European Union ( EU ) Constitution
Frankly I think it is a major miracle that the 25 Nations of Europe have managed to agree a 'Constitution' for the Union which both tidies up existing treaty arrangements and reforms some of the structures to better reflect a union of twenty five - without neutering it to the point of pointlessness.
PRESIDENT OF EUROPEAN COUNCIL
New job, proposed to replace the EU's current six-month rotating system. To be elected by a qualified majority of European Council (member states' leaders) for a two-and-a-half year term, renewable once. In case of serious malpractice EU governments can end the mandate.
COUNCIL OF MINISTERS
Group of three countries to chair ministerial councils (such as agriculture, home affairs, transport etc) for 18 months, under overall control of new president.
External affairs council, however, to be chaired by new foreign minister (see below), and eurozone finance ministers' council to get new president for two-and-a-half years.
MINISTER FOR FOREIGN AFFAIRS
New post, to be appointed by a qualified majority of member states. The foreign minister to be responsible for security and defence policy, replacing jobs currently held by Chris Patten and Javier Solana.
Gathers leaders of member states. To meet four times a year. To take decisions by consensus, unless constitution provides otherwise.
The independent EU executive, with power to initiate legislation and oversee its implementation.
The constitution calls for slimming down the executive to two-thirds of the number of member states in 2014, unless the European Council, acting unanimously, decides to alter this figure.
Enacts legislation jointly with the Council of Ministers, and sees its powers of oversight expanded in the new constitution.
To elect Commission president. Size limited to 750 members. No member state is given more than 96 seats and no fewer than six.
QUALIFIED MAJORITY VOTING (QMV)
All but the most sensitive EU decisions to be decided by a so-called "double majority" system under which an EU decision would need support of 55 percent of member countries, compromising at least 15 of them and representing 65 percent of the bloc's population.

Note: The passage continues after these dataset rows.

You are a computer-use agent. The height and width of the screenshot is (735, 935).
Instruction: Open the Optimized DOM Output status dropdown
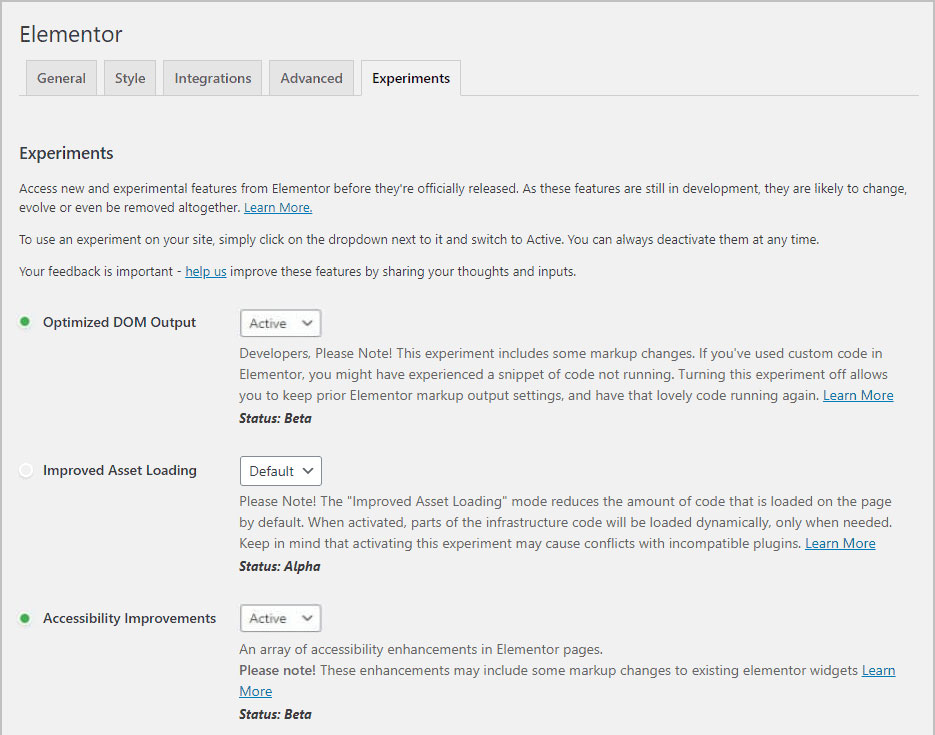pos(280,323)
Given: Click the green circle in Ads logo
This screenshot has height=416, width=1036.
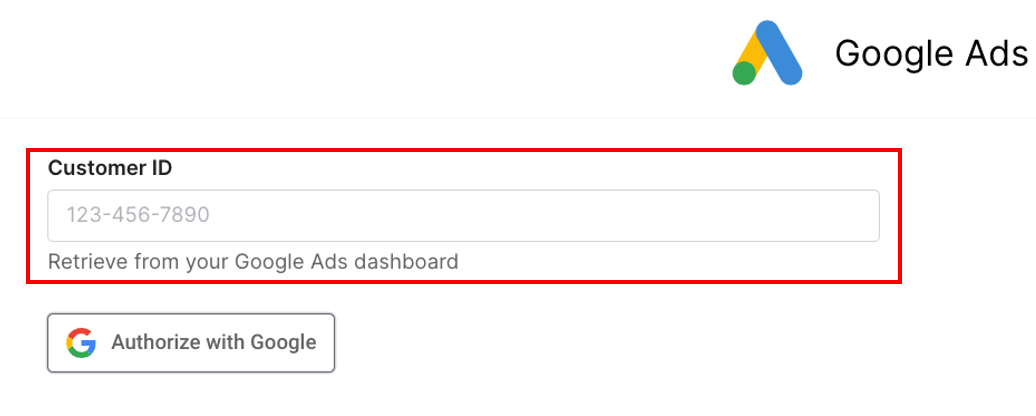Looking at the screenshot, I should tap(744, 73).
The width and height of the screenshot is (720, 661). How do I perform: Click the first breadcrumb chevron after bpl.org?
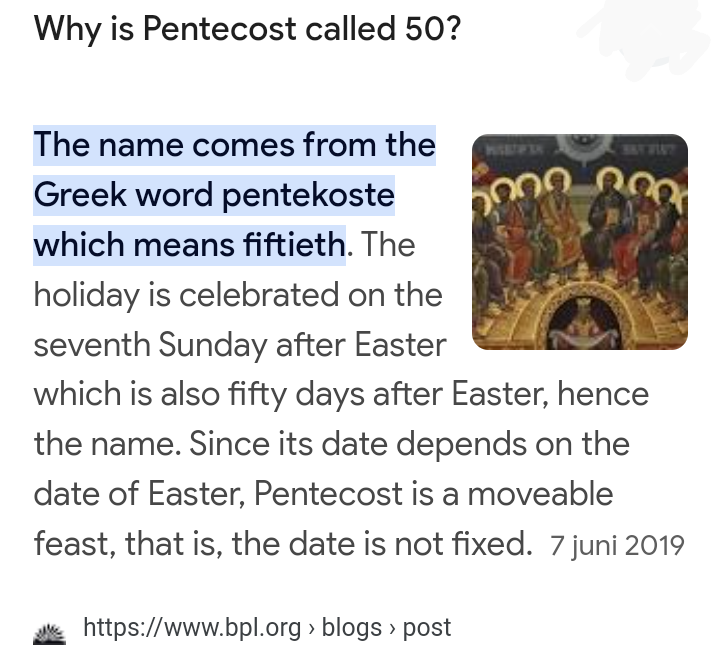pos(312,628)
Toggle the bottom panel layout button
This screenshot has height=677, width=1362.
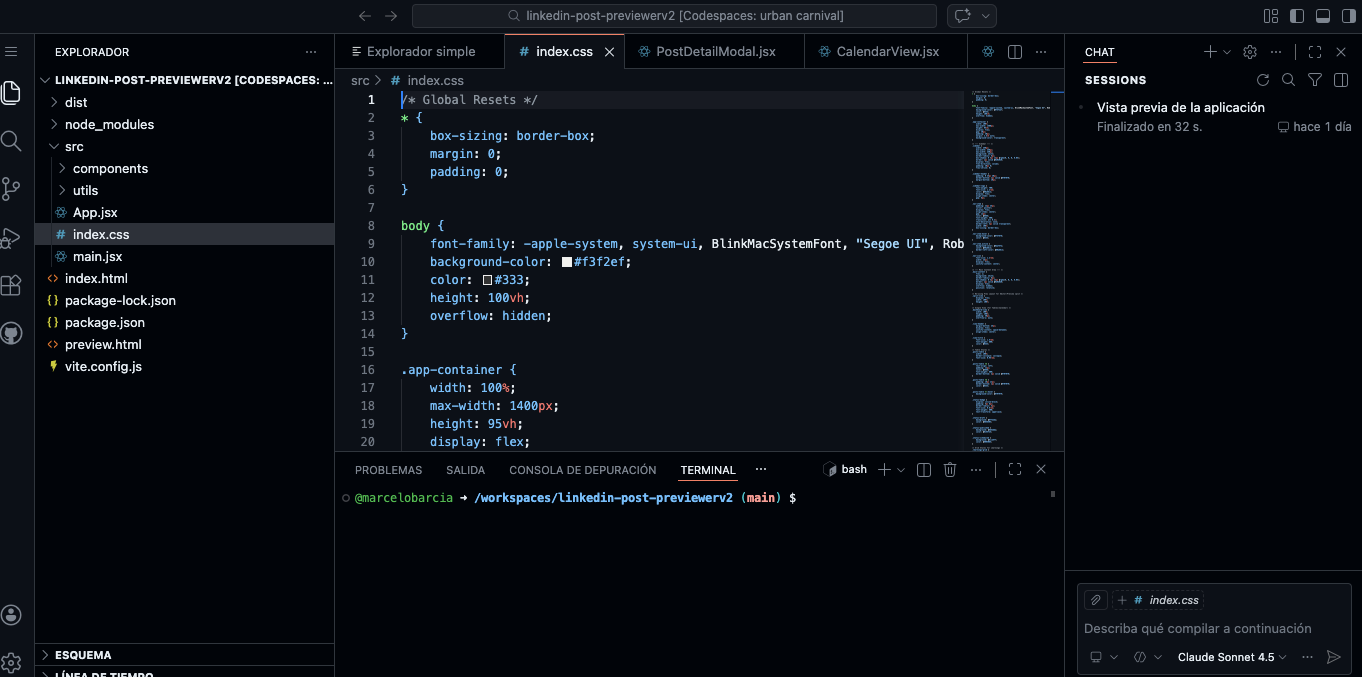coord(1323,16)
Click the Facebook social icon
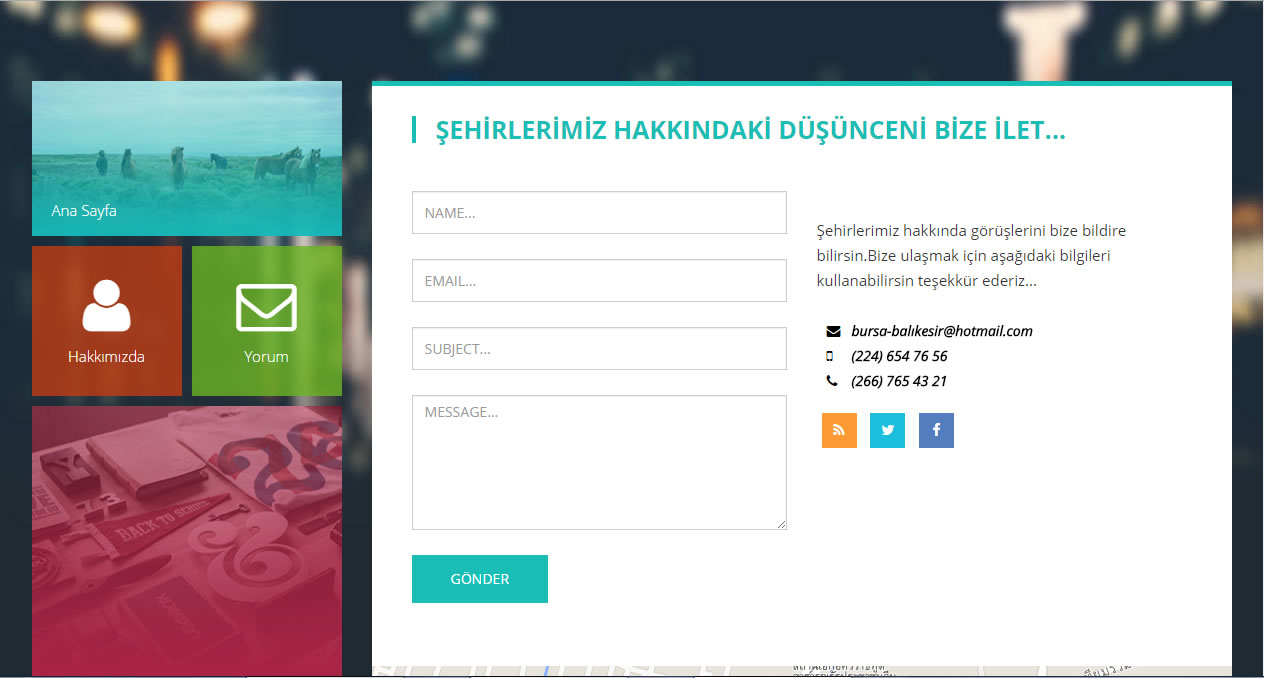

These threshholds were raised from 50 and 60 percent respectively in an initial draft, after pressure from middle-sized states fearing domination by EU heavyweights.
A blocking minority must include at least four members of the European Council or the qualified majority is considered attained.
As another safeguard, if EU members are acting on their own rather than the European commission or the foreign affairs minister's initiative, they must muster a majority of 72 percent of states with 65 percent of the population.
On issues where only some countries have the right to vote, for instance on eurozone questions, other rules for the qualified majority will be defined.
Changes in foreign affairs, defence and tax law will still require unanimity.
EU countries would be bound to come to each's other defence in case of attack.
This was already adopted by EU leaders in the wake of the Madrid terrorist attacks in March.
EU law shall have primacy over national legislation.
Current raft of legislative devices are to be replaced by six legal measures: laws, framework laws, regulations, decisions, recommendations and opinions.
The constitution establishes the EU as a legal body with power to sign international treaties.
"Every national of a Member State shall be a citizen of the Union."
ROLE OF RELIGION
The preamble to the constitution says the EU draws its "inspiration from the cultural, religious and humanist inheritance of Europe, from which have developed the universal values of the inviolable and inalienable rights of the human person, democracy, equality, freedom and the rule of law."
The Vatican and Roman Catholic countries such as Poland and Spain pressed for the constitution's preamble to refer to Europe's Christian heritage, but in vain.
"The Union is founded on the values of respect for human dignity, liberty, democracy, equality, the rule of law and respect for human rights."
If one member state seriously flouts the bedrock EU values, the rest could decide by a qualified majority to suspend it.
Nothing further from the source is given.